What is expected
Gather and copy out every line of the records below that contains the word "symbol".

>> begin Information shown

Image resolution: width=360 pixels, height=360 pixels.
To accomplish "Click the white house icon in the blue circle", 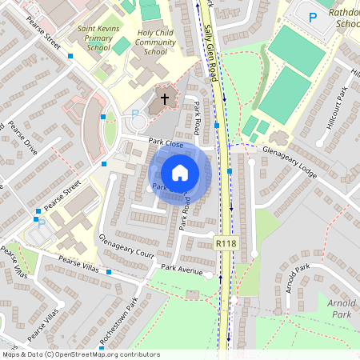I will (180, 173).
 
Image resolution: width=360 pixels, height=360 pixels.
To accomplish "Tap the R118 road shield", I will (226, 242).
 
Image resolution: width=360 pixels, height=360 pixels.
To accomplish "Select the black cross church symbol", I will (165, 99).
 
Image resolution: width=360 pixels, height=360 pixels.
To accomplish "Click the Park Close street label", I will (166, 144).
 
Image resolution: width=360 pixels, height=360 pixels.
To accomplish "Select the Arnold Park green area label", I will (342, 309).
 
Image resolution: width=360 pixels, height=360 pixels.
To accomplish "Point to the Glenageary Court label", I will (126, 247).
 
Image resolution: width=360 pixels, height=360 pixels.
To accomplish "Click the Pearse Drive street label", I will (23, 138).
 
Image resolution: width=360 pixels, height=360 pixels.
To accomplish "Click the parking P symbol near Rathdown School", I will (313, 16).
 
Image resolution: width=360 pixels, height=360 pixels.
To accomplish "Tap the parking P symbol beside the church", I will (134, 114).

>> end Information shown
>> begin Information shown

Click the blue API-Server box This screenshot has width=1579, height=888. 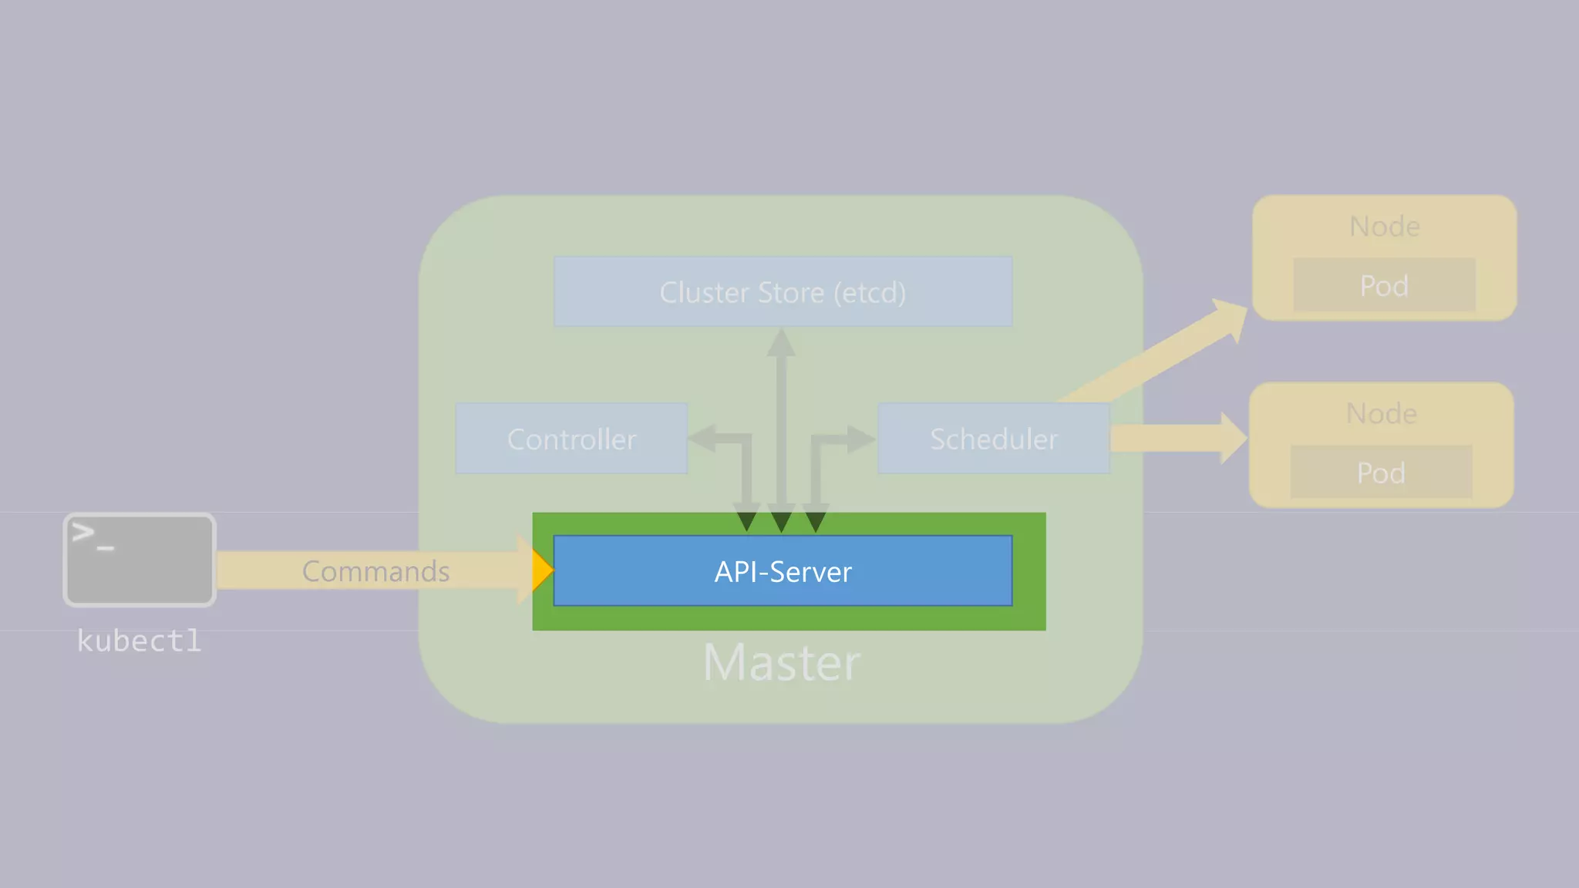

>> end Information shown

Worked answer
To accomplish "Select the black cross church symbol", I will (165, 99).
To accomplish "Click the parking P symbol near Rathdown School", I will (313, 16).
To accomplish "Tap the parking P symbol beside the church", I will (134, 114).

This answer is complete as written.